La iniciativa de la diputada de la Ciudad de Buenos Aires María Bielli reconoce el trabajo que desde hace 25 años desarrolla la Mesa de Trabajo y Consenso del Parque Avellaneda para acercar a estudiantes y docentes al patrimonio histórico, cultural y natural del espacio verde. El proyecto incluye recorridos pedagógicos, jornadas temáticas y propuestas de formación docente.
La Legislatura de la Ciudad de Buenos Aires analiza declarar de interés educativo al proyecto “Aulas a cielo abierto”, desarrollado por el grupo de educación de la Mesa de Trabajo y Consenso del Parque Avellaneda. La propuesta busca reconocer una experiencia que desde hace 25 años vincula educación, patrimonio, participación vecinal y espacio público.
El proyecto destaca al Parque Avellaneda como un espacio público de valor patrimonial, social y cultural y pone en primer plano su particular modelo de gestión asociada entre vecinos, trabajadores e instancias gubernamentales, establecido en el marco de la Ley Nº 1153.
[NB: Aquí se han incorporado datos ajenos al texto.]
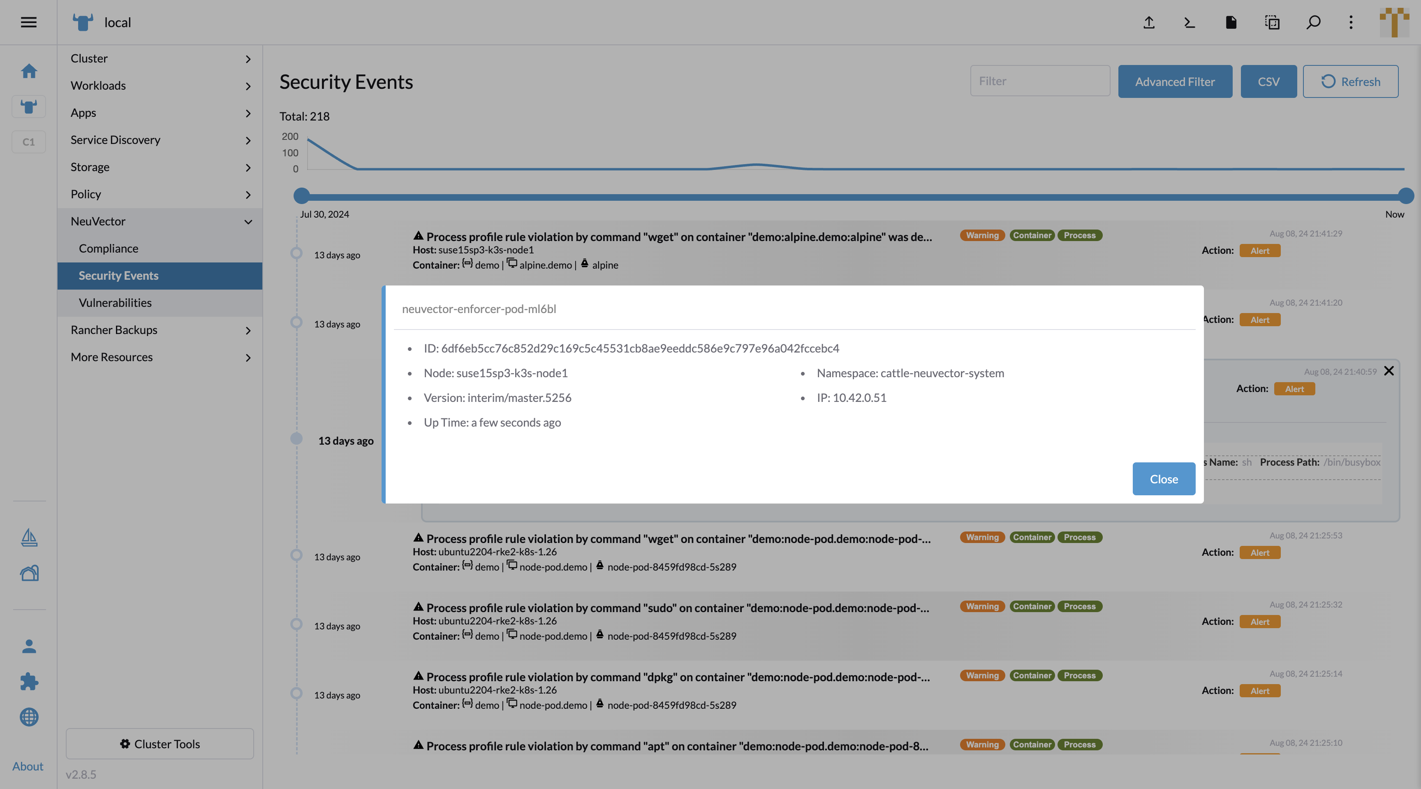The image size is (1421, 789).
Task: Open the kubectl shell from the top toolbar
Action: tap(1189, 23)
Un parque convertido en espacio educativo
De acuerdo con los fundamentos de la iniciativa, “Aulas a cielo abierto” propone entender al Parque Avellaneda como un espacio educador, no solamente por los contenidos pedagógicos que ofrece sino también por su propia experiencia de gestión participativa, democrática y situada.
Las actividades están destinadas a infancias, adolescencias y docentes, con propuestas que buscan generar encuentros con el patrimonio integral del parque y relacionar saberes, territorio e identidad.
Uno de los principales componentes del proyecto son los paseos pedagógicos, que alcanzan a miles de estudiantes y buscan promover la apropiación del espacio verde público como un territorio común.
Durante esos recorridos, el parque es utilizado como escenario para abordar diferentes dimensiones del patrimonio. Entre ellas se encuentran el patrimonio artístico, representado por el Paseo de las Esculturas y el Centro de Arte Contemporáneo; el patrimonio histórico, presente en sus edificios y en las huellas de su pasado; y el patrimonio natural y urbano, compuesto por sus 38 hectáreas de espacio verde, la diversidad de árboles y aves y espacios como el jardín de polinizadores.
La propuesta también incorpora una dimensión lúdica, a partir de juegos que permiten habitar el espacio público desde una perspectiva intergeneracional.
Educación y participación comunitaria
Además de los recorridos para estudiantes, “Aulas a cielo abierto” desarrolla jornadas temáticas, actos escolares institucionales y distritales y propuestas de formación docente.
Estas actividades son planificadas de manera conjunta por equipos directivos, docentes y las educadoras del proyecto, con el objetivo de fortalecer redes de trabajo colaborativo y generar nuevas formas de producción de conocimiento.
El proyecto plantea así una forma de enseñanza que parte del reconocimiento de los bienes comunes y públicos y utiliza el territorio como una herramienta pedagógica.
Los fundamentos también recuperan la perspectiva de quienes llevan adelante la iniciativa, que plantean como horizonte la construcción de una sociedad “más solidaria, inclusiva, más democrática y participativa”.
25 años de “Aulas a cielo abierto”
La iniciativa legislativa pone especial énfasis en que “Aulas a cielo abierto” cumple 25 años de trayectoria.
El proyecto vincula ese recorrido con el proceso de recuperación integral del Parque Avellaneda impulsado y legitimado por la Ley Nº 1153, que permitió recuperar el espacio verde y poner en valor edificios emblemáticos como la Casona, el Tambo y el Antiguo Natatorio, además de contribuir a la reconstrucción del tejido social del parque.
La propuesta de reconocimiento no es la primera que recibe el proyecto por parte de la Legislatura porteña. En 2021, el Parlamento de la Ciudad sancionó la Resolución Nº 185-2021, que dispuso la entrega de un diploma conmemorativo por los 20 años de “Aulas a cielo abierto”.
Ahora, a 25 años de su puesta en marcha, el proyecto busca volver a destacar una experiencia que combina educación, patrimonio, espacio público y participación comunitaria.
La declaración de interés educativo propuesta no implica la creación de un nuevo programa, sino el reconocimiento institucional de una iniciativa que utiliza al Parque Avellaneda como escenario para que miles de estudiantes y docentes puedan aprender a partir del contacto directo con su patrimonio natural, histórico y cultural. El proyecto solicita el acompañamiento de los legisladores porteños para su aprobación.